Girl Forced Into Blood Transfusion Can’t Sue

     (CN) – It is too late for a 15-year-old Jehovah’s Witness to fight the appointment of a guardian who forced her to undergo a life-saving blood transfusion, the Wisconsin Supreme Court ruled.
     Sheila W., as she is named in the decision, was 15 when she was diagnosed in early 2012 with aplastic anemia, an illness in which the patient’s immune system attacks the bone marrow.
     She declined to undergo life-saving blood transfusions, and her parents supported her decision. They are Jehovah’s Witnesses and believe that God does not allow blood transfusions.
     Citing the biblical passage Acts 15: 28-29, Sheila told a Dane County judge that a transfusion would be equivalent to “rape.”
     When the county petitioned for temporary physical custody, the court held a hearing at the hospital and appointed a temporary guardian to decide whether to consent to the recommended transfusions.
     With the guardian’s consent, “an undetermined number of blood transfusions were administered to Sheila,” according to the ruling.
     Sheila appealed, but the order to appoint the guardian expired while the action was pending and the Court of Appeals dismissed the case as moot.
     The Wisconsin Supreme Court affirmed Wednesday.
     “No determination of this court will have any practical legal effect upon an existing controversy because the order being appealed has expired,” the unsigned opinion states.
     While all of the parties agreed on the mootness subject, Sheila wanted the state’s highest court to rule on the issue of whether Wisconsin recognizes her rights as a mature minor to make medical decision and whether the appointment of the guardian violated her constitutional rights.

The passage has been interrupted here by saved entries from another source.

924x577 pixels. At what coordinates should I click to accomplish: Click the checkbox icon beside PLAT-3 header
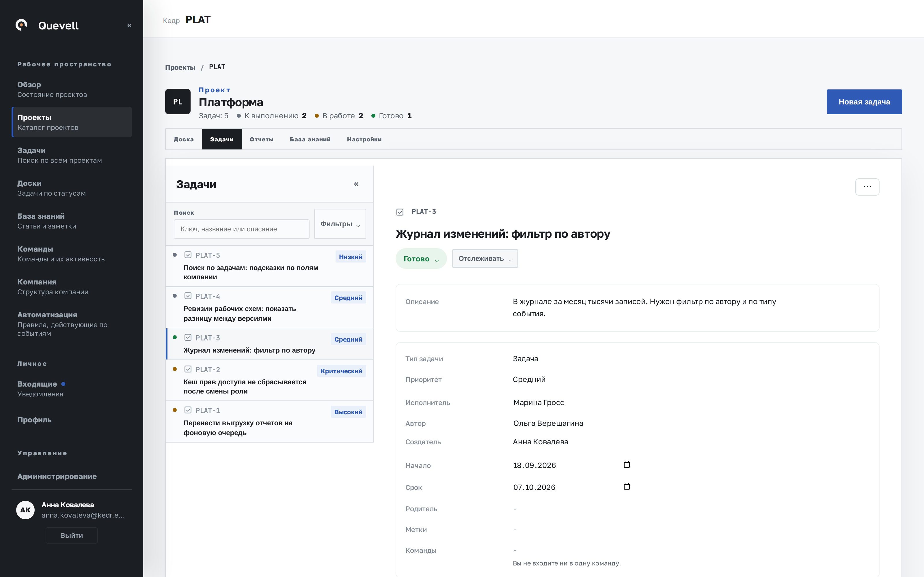tap(400, 212)
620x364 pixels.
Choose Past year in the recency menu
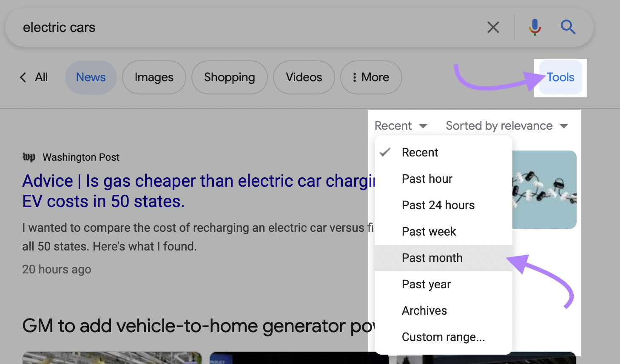[426, 284]
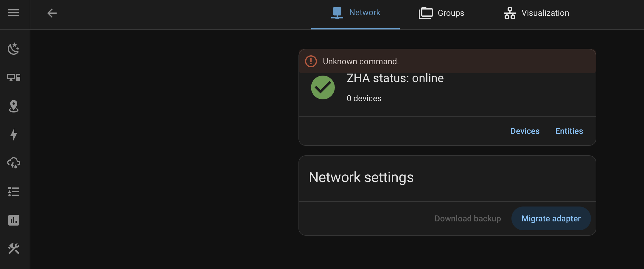Open the moon and stars sidebar icon

tap(14, 49)
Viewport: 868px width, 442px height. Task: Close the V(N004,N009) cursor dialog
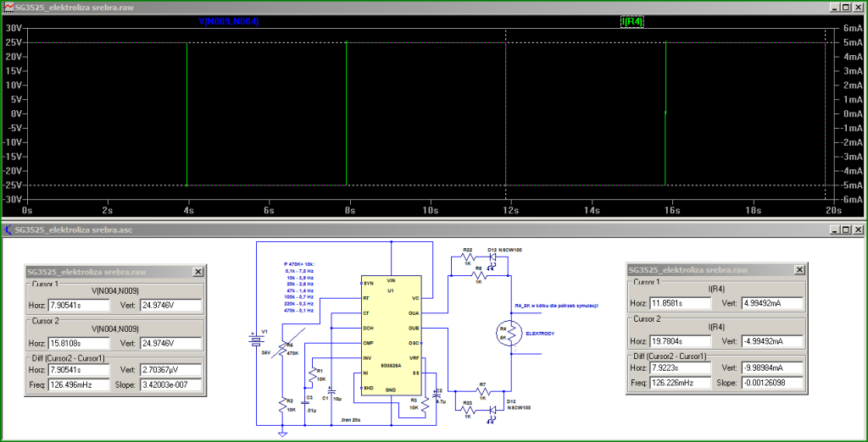[x=198, y=272]
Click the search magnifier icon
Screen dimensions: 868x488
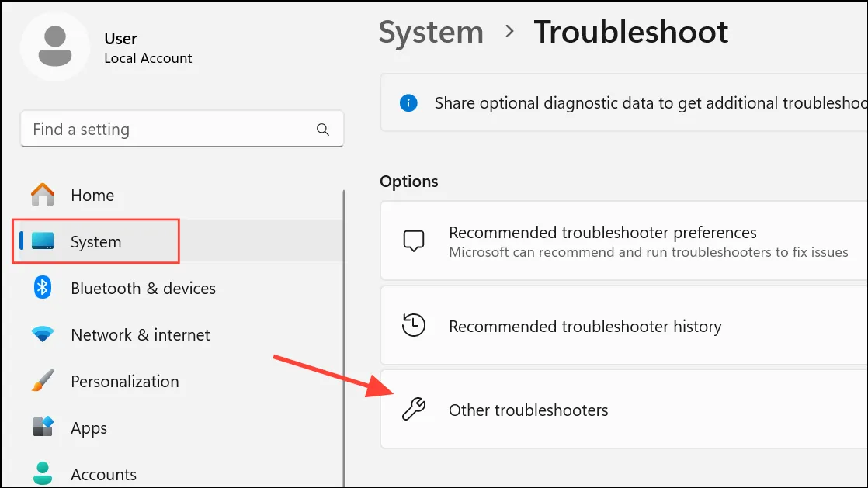pyautogui.click(x=323, y=130)
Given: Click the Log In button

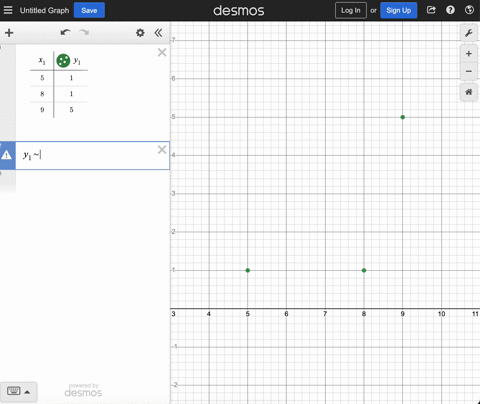Looking at the screenshot, I should pos(351,10).
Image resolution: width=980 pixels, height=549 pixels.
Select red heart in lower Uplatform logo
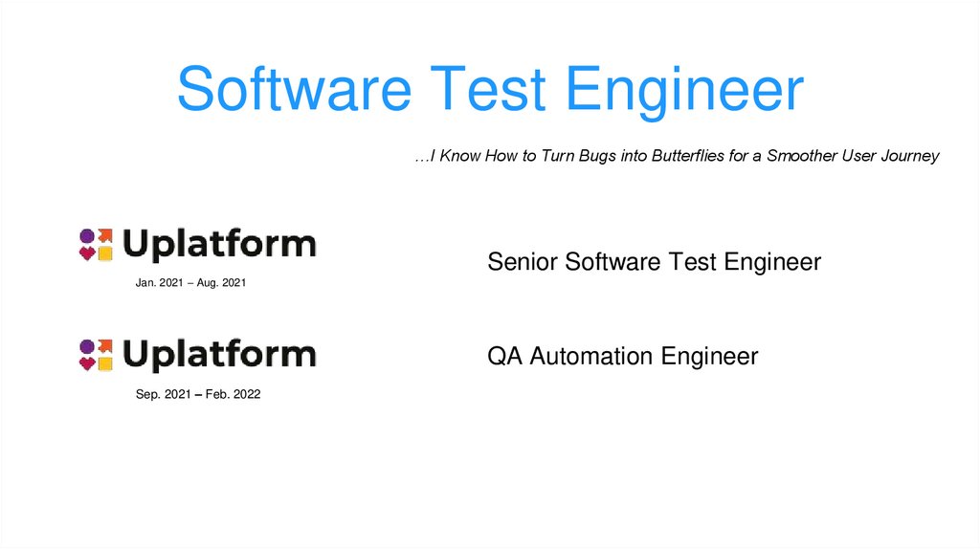(x=86, y=363)
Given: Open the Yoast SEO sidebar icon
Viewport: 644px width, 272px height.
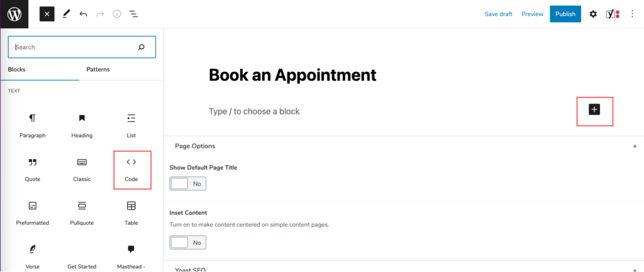Looking at the screenshot, I should pyautogui.click(x=613, y=14).
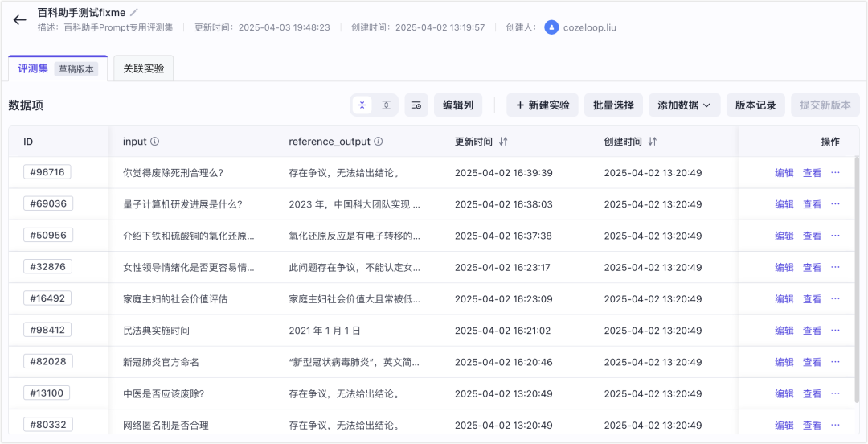Toggle compact row height view

click(x=362, y=105)
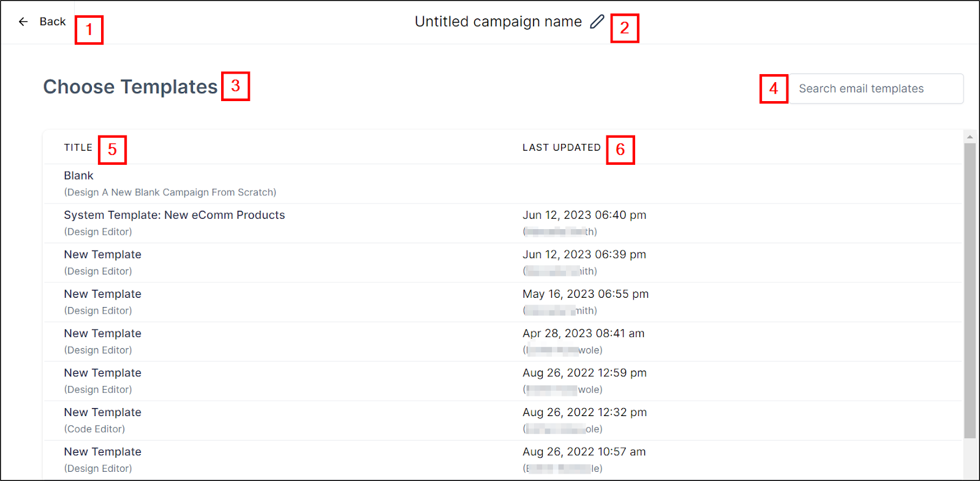Screen dimensions: 980x481
Task: Sort templates by LAST UPDATED column
Action: point(561,147)
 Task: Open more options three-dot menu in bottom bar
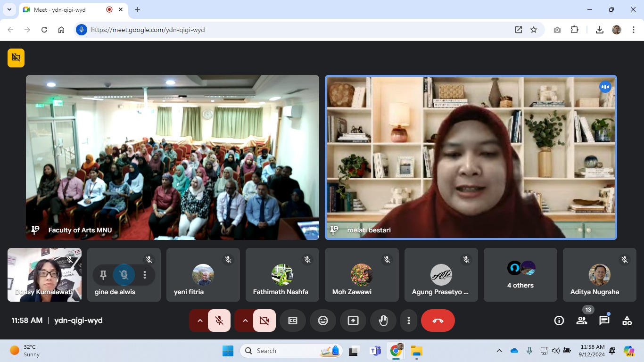[409, 321]
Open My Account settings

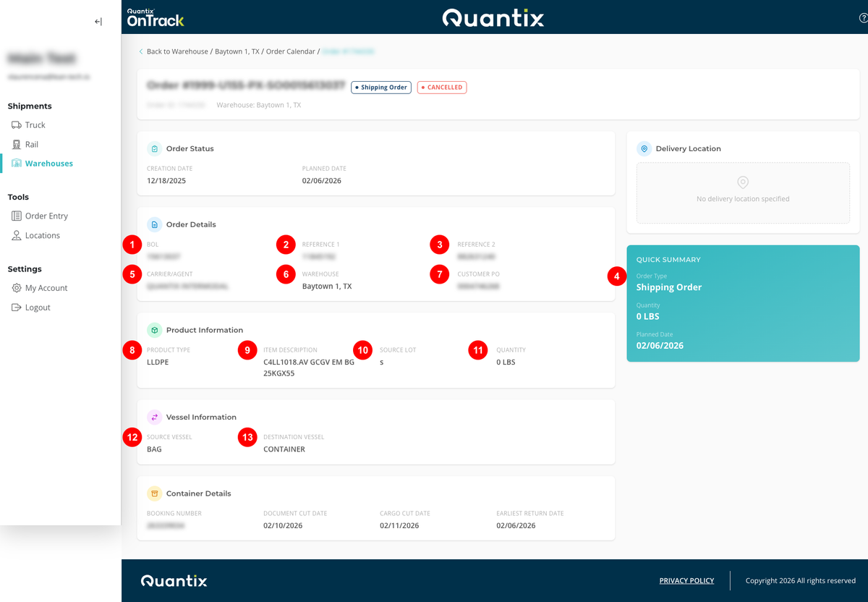tap(46, 288)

     Despite their acknowledgement that the case “undoubtedly presents issues of public importance,” the justices declined to rule on the merits of the case.
     “We deem it unwise to decide such substantial social policy issues with far-reaching implications based on a single fact situation in a case that is moot,” they wrote.
     Justice David Prosser wrote a longer concurrent opinion.
     “Permitting a minor to refuse lifesaving medical treatment comes uncomfortably close to permitting a minor to commit suicide,” he wrote.
     Justice Michael Gabelman wrote in dissent that the court should have ruled on the merits of the case.
     “The Sheila W.s of this state may have to wait a long time before the legislators on white horses arrive,” Gabelman wrote. “In the meantime, the actual problem of what to do with minors who refuse life-saving treatment will remain unresolved.”
     One week earlier, the court affirmed the convictions of Leilani and Dale Neumann, a “Pentecostal” couple whose daughter died as they prayed over her instead of seeking medical treatment.